In 1898, the currency situation in Kiangnan Province (centered on Shanghai and the lower Yangtze Delta) was one of profound complexity and instability, reflecting China's semi-colonial condition at the end of the 19th century. The monetary system was not unified but a chaotic mix of competing mediums. The primary foundation was the silver
tael, a unit of weight rather than a coin, with multiple local standards—the Shanghai tael for trade and the Kuping tael for taxes—creating constant exchange headaches. Alongside this, a vast quantity of silver dollars, primarily Mexican "Eagle" dollars and later British trade dollars, circulated as physical coinage, their value fluctuating against the tael. Furthermore, a massive and unstable system of copper
cash coins and privately issued
cash notes served the daily needs of the common people, subject to severe local depreciation and counterfeiting.
This disarray was exacerbated by the aggressive financial incursions of foreign powers and domestic weakness. Foreign banks, like the British-controlled Hongkong and Shanghai Banking Corporation (HSBC), issued their own banknotes, which circulated with reliability and prestige, undermining Qing monetary authority. The imperial government's attempts to standardize currency, including minting provincial silver and copper coins, were inconsistent and failed to establish national trust. Crucially, the revenue-strapped Qing dynasty had moved significant fiscal operations to Shanghai, and the provincial authorities often had to negotiate loans from foreign consortia, further ceding financial control. This environment made Kiangnan, China's commercial heart, acutely vulnerable to international silver price fluctuations and speculative attacks.
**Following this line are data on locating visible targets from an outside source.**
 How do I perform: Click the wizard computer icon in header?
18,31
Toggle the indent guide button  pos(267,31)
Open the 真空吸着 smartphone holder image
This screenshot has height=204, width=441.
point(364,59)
The cumulative effect was a drag on economic modernization and a source of daily friction. Merchants faced high transaction costs and exchange risks, while peasants suffered when copper cash devalued against silver for tax payments. The situation highlighted the Qing state's inability to exercise one of its fundamental sovereign powers: control over the money supply. This monetary crisis in Kiangnan thus became a powerful impetus for the financial reforms attempted in the post-Boxer New Policies era, as both Chinese reformers and foreign interests sought to create a more predictable monetary system for trade and investment.